4. Sentence boundary detection

We use a custom rule-based classifier written for web comments.

5. Tokenization

The result of the previous steps is then fed to the LAPOS tokenizer.

6. Token normalization

We make some changes in order to match the tagger's training data.

  1. Certain punctuation tokens are escaped (eg, ( to -LRB-)
  1. Commonwealth spellings are Americanized

7. Tagging

Respelled tokens are fed to the LAPOS tagger, which uses a model pretrained on WSJ sections 2-21.

8. Contraction reversing

We reverse contractions, using the part-of-speech tag to disambiguate verb 's and possessive 's.

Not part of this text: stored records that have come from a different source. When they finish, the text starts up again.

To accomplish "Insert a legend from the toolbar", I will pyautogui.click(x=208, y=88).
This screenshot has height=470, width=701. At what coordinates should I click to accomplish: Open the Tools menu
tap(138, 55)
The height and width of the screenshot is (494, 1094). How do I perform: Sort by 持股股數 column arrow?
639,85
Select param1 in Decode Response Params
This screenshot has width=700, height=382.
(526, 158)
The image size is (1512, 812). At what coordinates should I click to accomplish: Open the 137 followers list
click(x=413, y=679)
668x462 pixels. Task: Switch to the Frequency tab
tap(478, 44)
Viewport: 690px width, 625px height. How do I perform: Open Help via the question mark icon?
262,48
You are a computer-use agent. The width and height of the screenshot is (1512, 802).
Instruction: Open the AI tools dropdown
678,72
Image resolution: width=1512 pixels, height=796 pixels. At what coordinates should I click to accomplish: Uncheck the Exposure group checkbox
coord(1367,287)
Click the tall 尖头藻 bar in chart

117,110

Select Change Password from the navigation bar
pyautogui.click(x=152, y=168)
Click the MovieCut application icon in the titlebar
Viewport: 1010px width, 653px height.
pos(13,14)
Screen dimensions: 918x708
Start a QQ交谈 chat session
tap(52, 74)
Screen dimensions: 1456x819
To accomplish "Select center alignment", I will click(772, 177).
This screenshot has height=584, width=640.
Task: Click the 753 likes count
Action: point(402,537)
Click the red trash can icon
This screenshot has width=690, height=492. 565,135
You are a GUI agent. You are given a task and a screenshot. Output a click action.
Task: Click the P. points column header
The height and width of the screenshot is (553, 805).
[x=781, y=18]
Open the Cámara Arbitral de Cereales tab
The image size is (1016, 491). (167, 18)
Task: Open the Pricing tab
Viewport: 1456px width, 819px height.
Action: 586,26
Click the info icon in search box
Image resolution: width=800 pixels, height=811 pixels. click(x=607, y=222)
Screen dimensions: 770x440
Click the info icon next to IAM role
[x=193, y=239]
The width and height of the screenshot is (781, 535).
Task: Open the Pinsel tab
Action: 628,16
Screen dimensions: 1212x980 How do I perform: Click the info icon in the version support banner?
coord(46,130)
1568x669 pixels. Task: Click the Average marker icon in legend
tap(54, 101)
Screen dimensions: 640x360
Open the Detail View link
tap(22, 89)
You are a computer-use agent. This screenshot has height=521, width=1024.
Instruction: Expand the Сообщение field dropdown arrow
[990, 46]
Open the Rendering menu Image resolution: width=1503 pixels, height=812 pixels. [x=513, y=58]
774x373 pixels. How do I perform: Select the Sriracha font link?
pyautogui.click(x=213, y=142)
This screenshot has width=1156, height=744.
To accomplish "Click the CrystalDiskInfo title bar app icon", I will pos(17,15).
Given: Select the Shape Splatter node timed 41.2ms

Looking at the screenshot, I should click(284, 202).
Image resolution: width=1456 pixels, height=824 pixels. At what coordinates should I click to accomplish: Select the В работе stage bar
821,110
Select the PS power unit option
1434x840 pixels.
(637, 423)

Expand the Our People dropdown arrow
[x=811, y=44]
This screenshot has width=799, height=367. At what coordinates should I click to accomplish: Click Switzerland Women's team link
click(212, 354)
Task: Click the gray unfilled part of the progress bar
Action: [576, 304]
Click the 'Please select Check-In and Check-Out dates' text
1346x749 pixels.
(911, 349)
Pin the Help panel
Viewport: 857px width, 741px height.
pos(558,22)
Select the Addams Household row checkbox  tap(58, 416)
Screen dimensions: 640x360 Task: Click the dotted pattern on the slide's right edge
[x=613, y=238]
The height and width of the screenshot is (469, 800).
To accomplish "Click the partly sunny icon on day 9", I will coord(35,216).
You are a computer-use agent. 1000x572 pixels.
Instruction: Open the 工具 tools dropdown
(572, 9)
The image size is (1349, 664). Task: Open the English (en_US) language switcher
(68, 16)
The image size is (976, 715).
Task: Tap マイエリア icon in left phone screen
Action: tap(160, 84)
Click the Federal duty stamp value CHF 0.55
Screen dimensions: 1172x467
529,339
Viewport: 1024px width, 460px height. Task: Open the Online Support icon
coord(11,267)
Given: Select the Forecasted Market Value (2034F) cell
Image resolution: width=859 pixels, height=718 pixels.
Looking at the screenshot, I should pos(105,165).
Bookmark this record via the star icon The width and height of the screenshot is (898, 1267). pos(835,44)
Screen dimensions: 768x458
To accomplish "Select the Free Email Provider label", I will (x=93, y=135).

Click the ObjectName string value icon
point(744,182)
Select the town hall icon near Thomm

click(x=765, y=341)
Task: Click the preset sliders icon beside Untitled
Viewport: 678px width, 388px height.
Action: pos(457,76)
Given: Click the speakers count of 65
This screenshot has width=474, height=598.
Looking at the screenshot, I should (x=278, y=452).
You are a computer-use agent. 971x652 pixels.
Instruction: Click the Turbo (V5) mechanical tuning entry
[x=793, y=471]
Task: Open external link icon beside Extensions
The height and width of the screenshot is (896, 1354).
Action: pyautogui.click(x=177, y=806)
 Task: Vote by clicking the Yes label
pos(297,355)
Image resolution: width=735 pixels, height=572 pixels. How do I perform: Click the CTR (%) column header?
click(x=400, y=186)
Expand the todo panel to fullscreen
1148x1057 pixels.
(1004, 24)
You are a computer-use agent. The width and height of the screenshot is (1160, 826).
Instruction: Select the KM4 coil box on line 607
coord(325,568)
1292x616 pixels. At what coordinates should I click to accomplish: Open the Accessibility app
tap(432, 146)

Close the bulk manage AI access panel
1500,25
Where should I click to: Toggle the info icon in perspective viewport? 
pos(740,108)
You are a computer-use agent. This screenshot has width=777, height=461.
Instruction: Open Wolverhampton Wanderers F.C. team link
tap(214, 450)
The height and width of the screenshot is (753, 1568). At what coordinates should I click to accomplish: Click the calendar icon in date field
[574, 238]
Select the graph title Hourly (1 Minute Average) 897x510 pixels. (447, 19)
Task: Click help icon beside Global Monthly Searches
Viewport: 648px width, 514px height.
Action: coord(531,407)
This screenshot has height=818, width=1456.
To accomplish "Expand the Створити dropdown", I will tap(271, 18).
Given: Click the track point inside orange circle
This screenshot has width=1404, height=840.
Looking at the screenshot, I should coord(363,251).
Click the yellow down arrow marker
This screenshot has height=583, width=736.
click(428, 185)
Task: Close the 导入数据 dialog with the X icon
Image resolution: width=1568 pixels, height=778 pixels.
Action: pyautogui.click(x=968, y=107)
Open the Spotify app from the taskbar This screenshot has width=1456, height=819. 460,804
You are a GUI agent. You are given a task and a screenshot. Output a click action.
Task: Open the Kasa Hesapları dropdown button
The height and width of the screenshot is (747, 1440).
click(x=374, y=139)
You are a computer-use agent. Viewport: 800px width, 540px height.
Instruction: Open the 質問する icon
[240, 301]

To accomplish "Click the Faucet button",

This results in multiple possible words for some contractions (ie. 's = is/has, 'd = did/had/would/).

9. Textspeak normalization

We list alternate forms of tokens ("ur" → "ur", "your", "you're").


TODO

Important:

New features:

  • "oneof" expressions. Including the "|" syntax.
  • Regex expressions. Parsing those out of the phrase configs will be fun. Update expression syntax section of README.md when done.
  • Multiple possible tags in tag expressions?
  • Support "(TAG)" syntax.
  • Implement (pos) expression type for ' and 's.

Correctness:

  • List the possible Penn tags for checking tag expression arguments (ie, the tag the user wants to filter on) in TagEvaluator.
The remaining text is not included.